▶ PROBLEM SET
a) Print the stretch from "## mezzaluna (Aug" through "very well, too." in the baking-tile thread below.
b) Condense the paragraph in the baking-tile thread that begins "I have been using the same quarry tiles" into a shorter version that keeps its main facts.

▶ SELECTION
# Tiles for Baking Stones??



## wuzzo87 (May 20, 2005)

Hi,

I heard that unglazed quarry tiles can be used to substitute for pizza baking stones.
Are unglazed quarry tiles granite tiles?
Can ceramic tiles be used instead? (though ceramic is more of a heat insulator)

Thx


----------



## deltadoc (Aug 15, 2004)

I know this is not the answer you're looking for, but I recommend a good rectangular minimum 1/2" thick pizza stone, because stuff tends to fall onto the oven shelf and oven bottom between the tiles.

doc


----------



## mezzaluna (Aug 29, 2000)

My mom had unglazed quarry tiles for bread-baking. She kept them for years and loved them. I'm sure they were larger than 4"X4", but I can't say what size they really were.

I have a commercial pizza/bread stone (got it from Pampered Chef). It works very well, too.


----------



## wuzzo87 (May 20, 2005)

Thx.
But it's extremely hard, or almost impossible to find pizza baking stones in my country. 
If i were to use tiles, will other material other than quarry do?


----------



## jock (Dec 4, 2001)

Quarry tiles are made of clay and are typically 6" x 6" and 1/2 inch thick although you can get thinner ones but they are no good for this purpose.

I have been using the same quarry tiles for over 15 years and never had any problems with them. I would not recommend using natural stone because the flaws in the stone would almost certainly cause it to break. Quarry tiles are uniformaly dense with no natural faults.

Of course you can spend lots more $$$ and buy a pizza stone if you really want to. 

Jock


----------

▶ EXCERPTED DATA
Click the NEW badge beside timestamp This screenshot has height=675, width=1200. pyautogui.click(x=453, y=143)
---
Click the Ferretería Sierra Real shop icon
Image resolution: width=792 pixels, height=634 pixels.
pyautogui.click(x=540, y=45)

▶ EXERCISE ANSWERS
a)
## mezzaluna (Aug 29, 2000)

My mom had unglazed quarry tiles for bread-baking. She kept them for years and loved them. I'm sure they were larger than 4"X4", but I can't say what size they really were.

I have a commercial pizza/bread stone (got it from Pampered Chef). It works very well, too.

b) The writer has used the same quarry tiles for over 15 years without problems. Natural stone is not recommended because its flaws would almost certainly cause it to break. Quarry tiles, by contrast, are uniformly dense and have no natural faults.